[DATA SUPPLIED]

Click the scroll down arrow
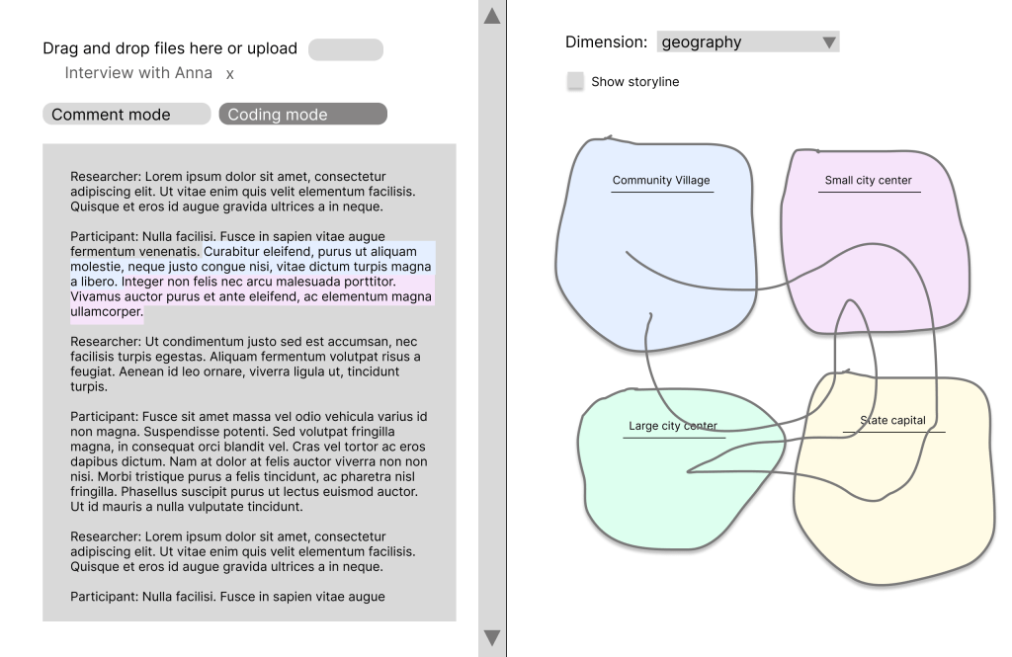 491,637
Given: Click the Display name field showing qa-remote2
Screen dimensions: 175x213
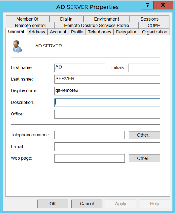Looking at the screenshot, I should pos(107,91).
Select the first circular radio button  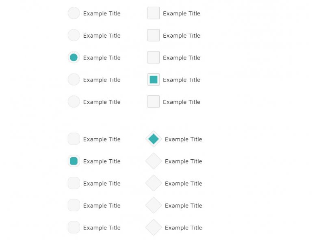(74, 13)
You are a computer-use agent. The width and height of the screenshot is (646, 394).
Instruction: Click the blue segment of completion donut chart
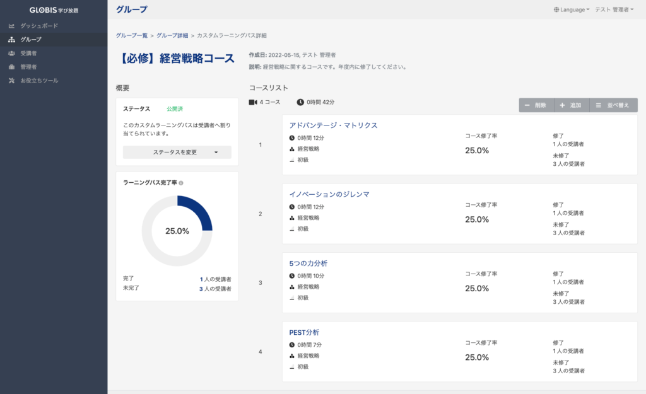(x=199, y=211)
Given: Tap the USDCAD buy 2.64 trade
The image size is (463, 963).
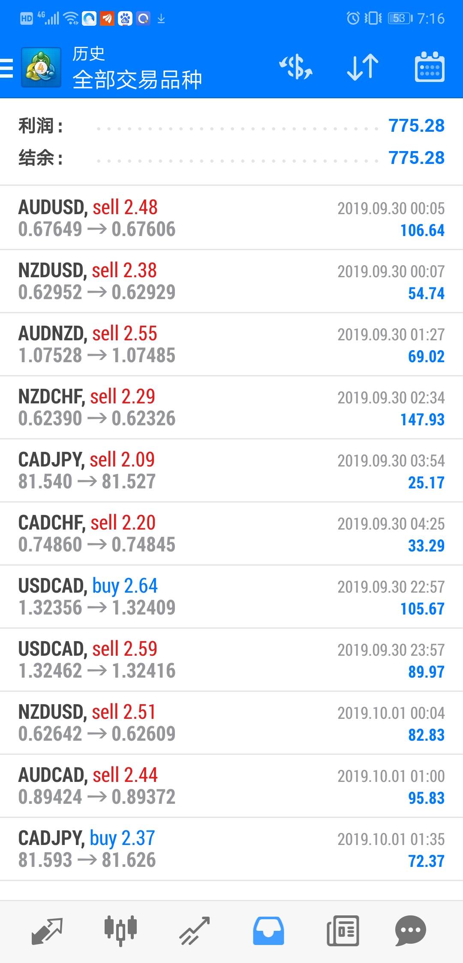Looking at the screenshot, I should point(232,597).
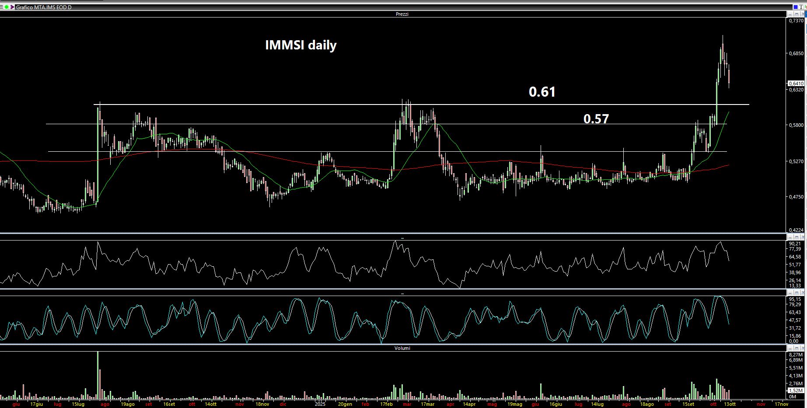Click the blue square icon at top right
This screenshot has height=408, width=807.
[x=796, y=7]
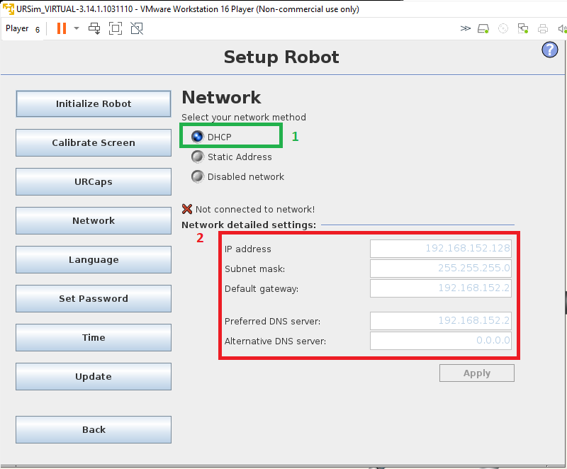The image size is (567, 469).
Task: Open the power options dropdown arrow
Action: point(77,28)
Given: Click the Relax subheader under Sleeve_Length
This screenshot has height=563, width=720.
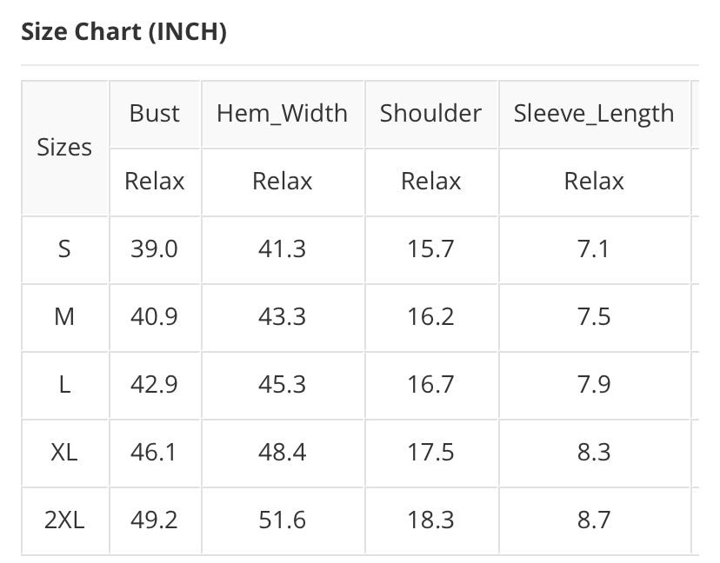Looking at the screenshot, I should coord(594,182).
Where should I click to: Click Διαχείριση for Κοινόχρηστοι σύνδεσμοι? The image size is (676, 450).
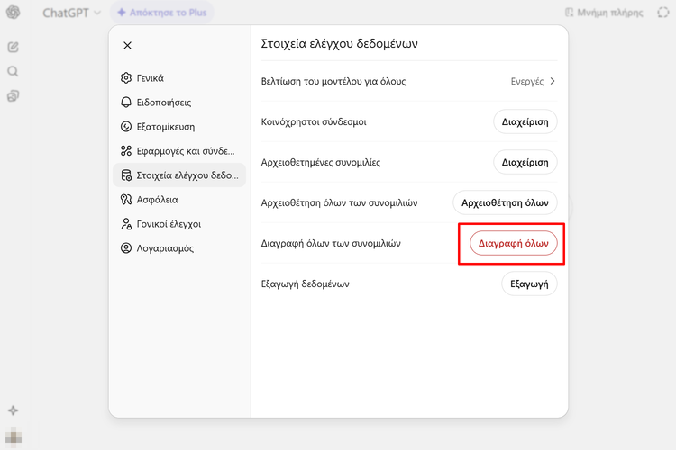[525, 122]
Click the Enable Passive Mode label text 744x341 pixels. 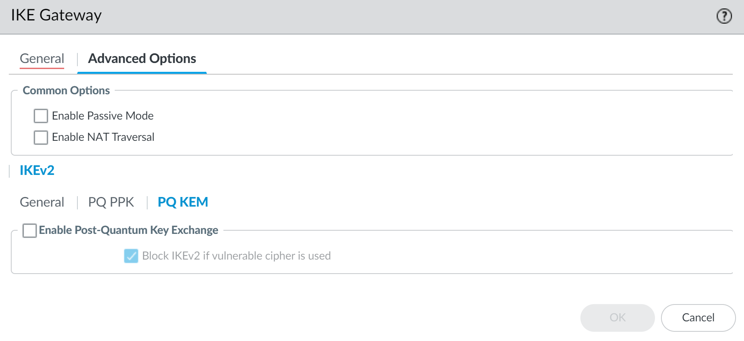click(103, 116)
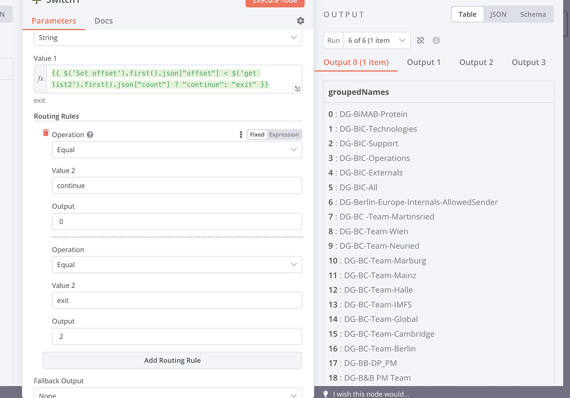Switch output view to JSON

point(498,14)
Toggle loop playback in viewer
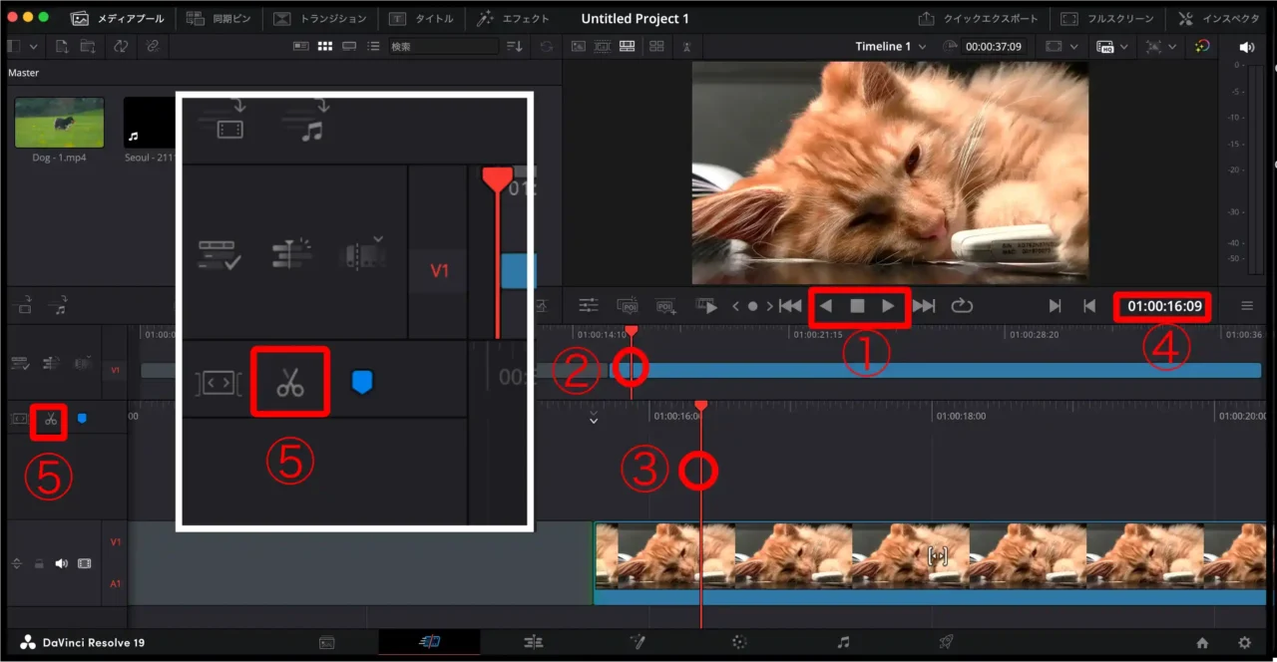Screen dimensions: 1277x662 click(962, 306)
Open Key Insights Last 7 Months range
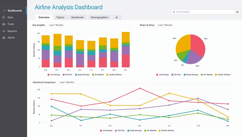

[TASK TO CARRY OUT] Within the listing above, the stretch from the line with "The image size is (463, 963)." down to the line with "Given: Click the Relax" is to be given again exactly, end lines included and pictures excluded.

[RESPONSE BOX]
The image size is (463, 963).
Looking at the screenshot, I should point(232,597).
Click the blue square icon at top right
This screenshot has height=408, width=807.
[x=796, y=7]
The image size is (567, 469).
Task: Open the power options dropdown arrow
Action: point(77,28)
Given: Click the Relax subheader under Sleeve_Length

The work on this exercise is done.